Data extract:
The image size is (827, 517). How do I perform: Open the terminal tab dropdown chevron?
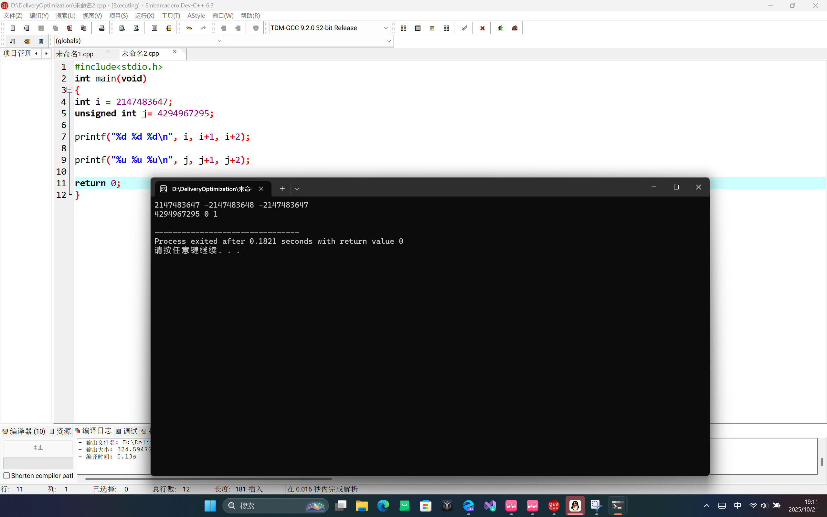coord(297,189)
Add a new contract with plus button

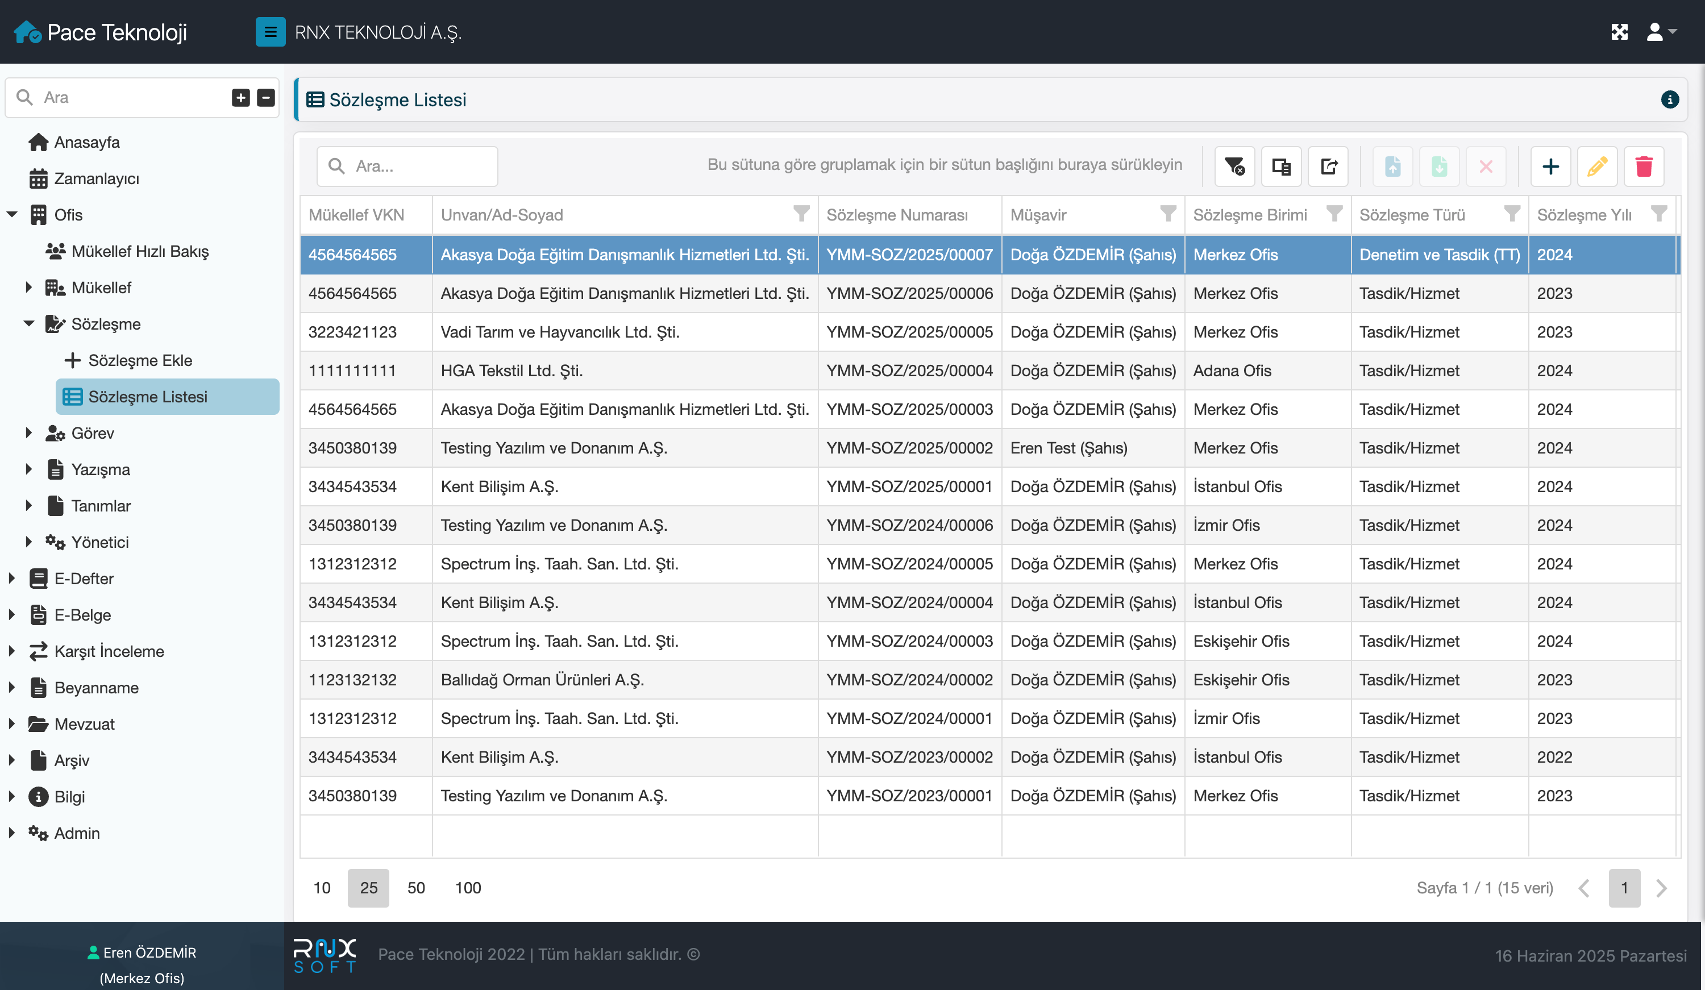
...
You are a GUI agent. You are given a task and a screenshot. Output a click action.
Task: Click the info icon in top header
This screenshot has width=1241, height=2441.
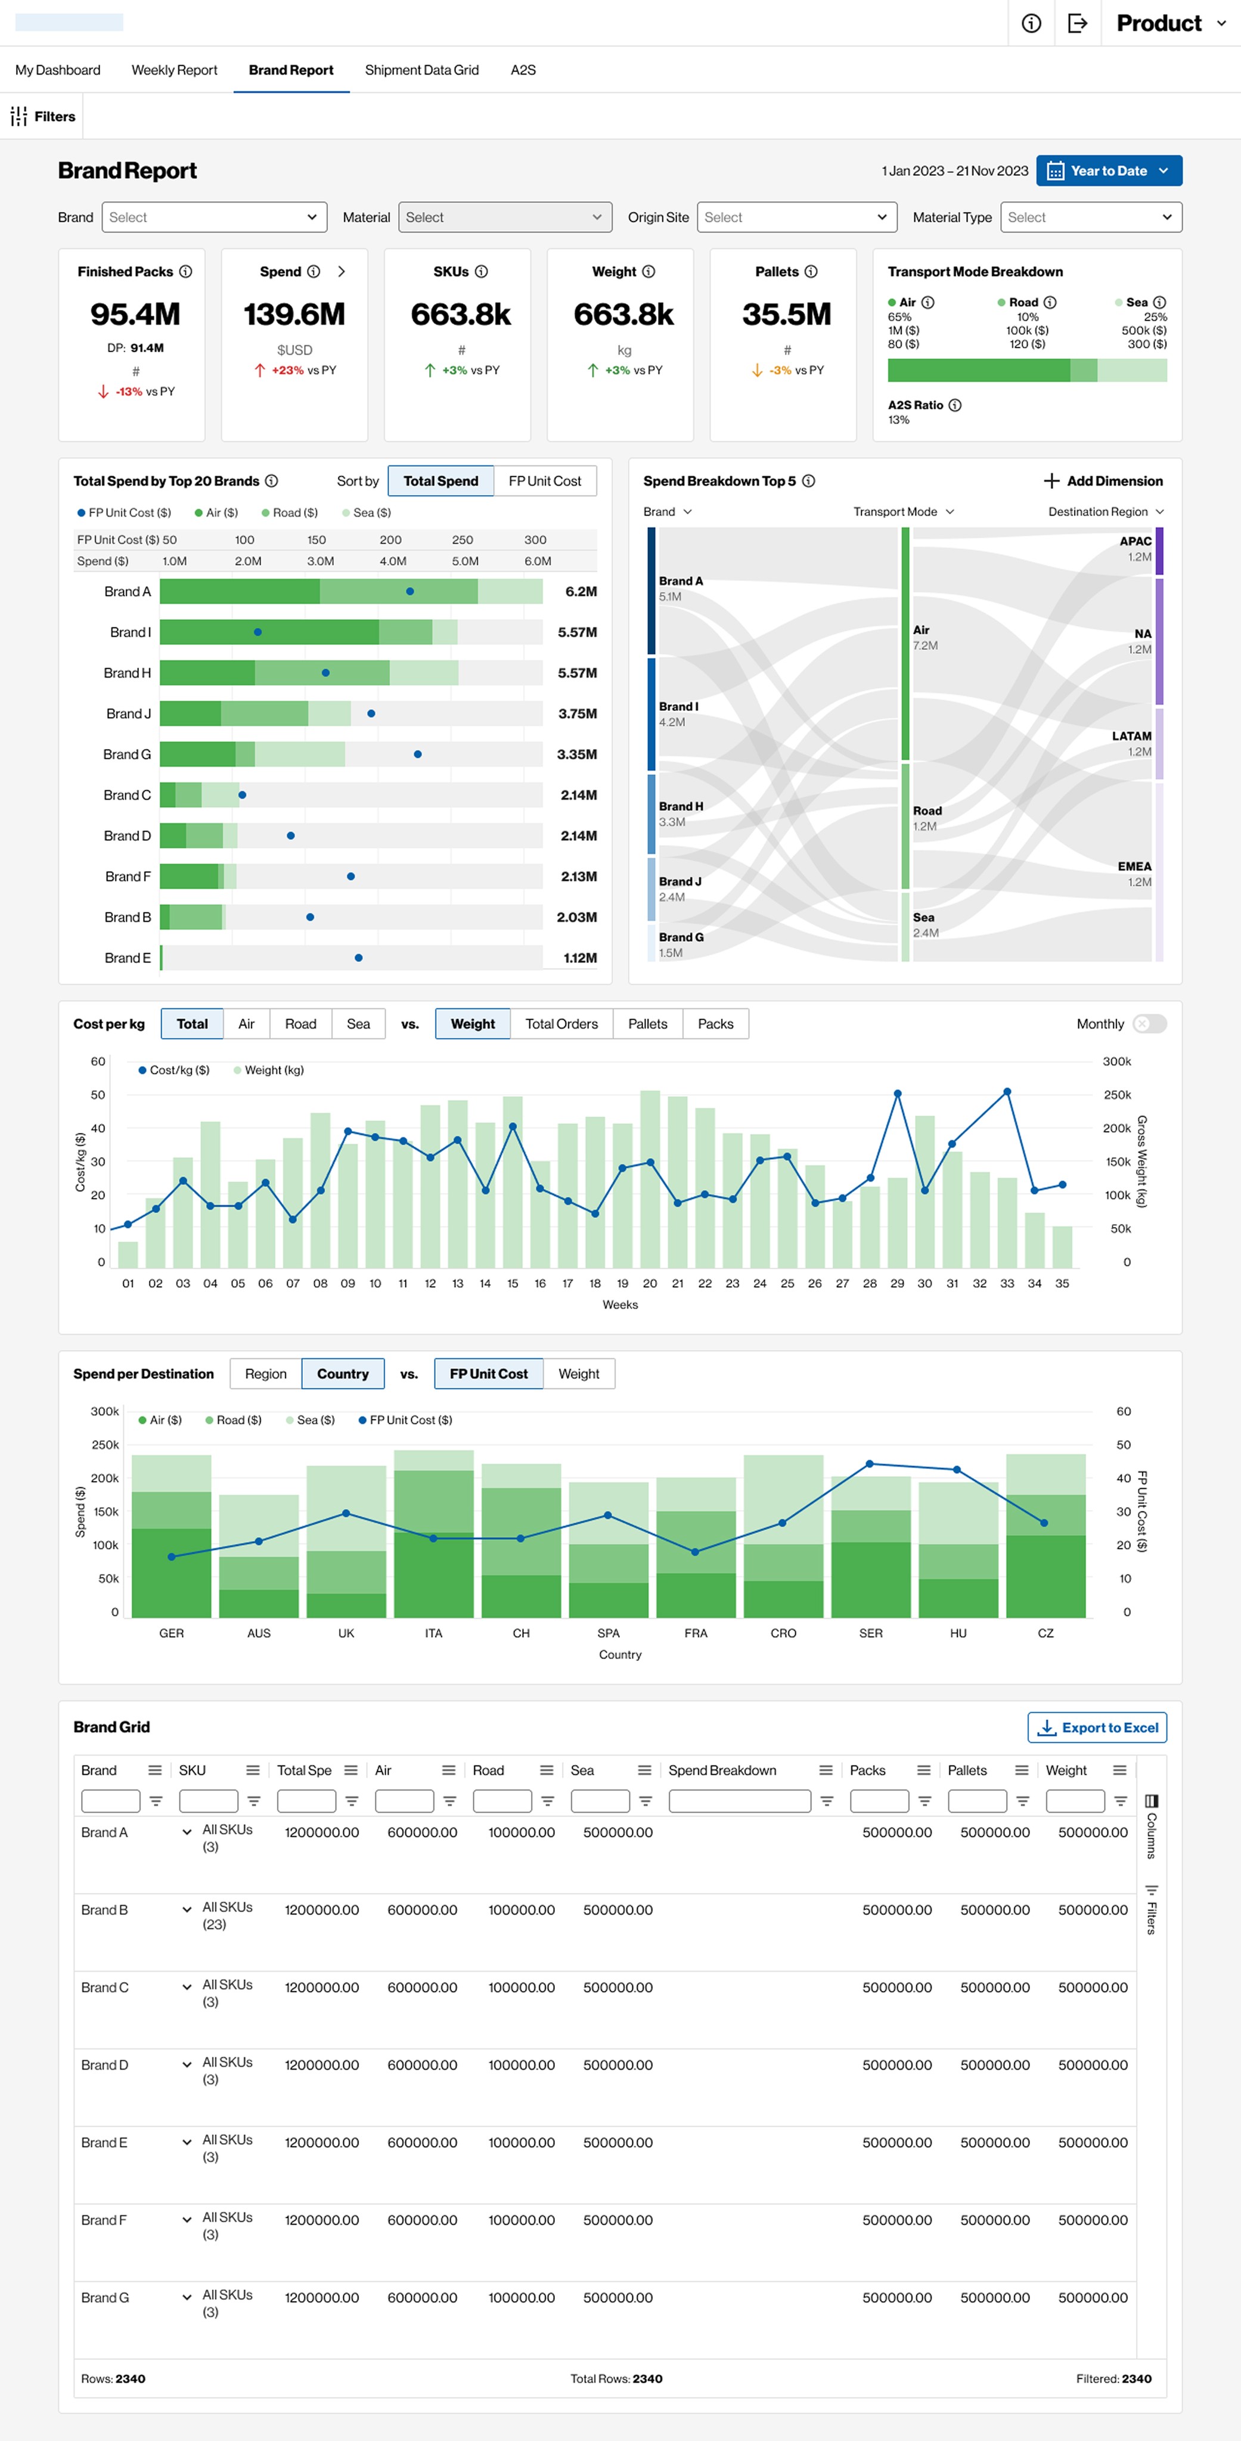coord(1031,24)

What you will do:
Within the listing above, print exactly the stretch beginning at the line that contains "The image size" and finishing at the line that contains "Add a new contract with plus button", ends kept, pictures left out, and nothing more.

Response:
The image size is (827, 517). How do I perform: Open the terminal tab dropdown chevron?
coord(297,189)
Add a new contract with plus button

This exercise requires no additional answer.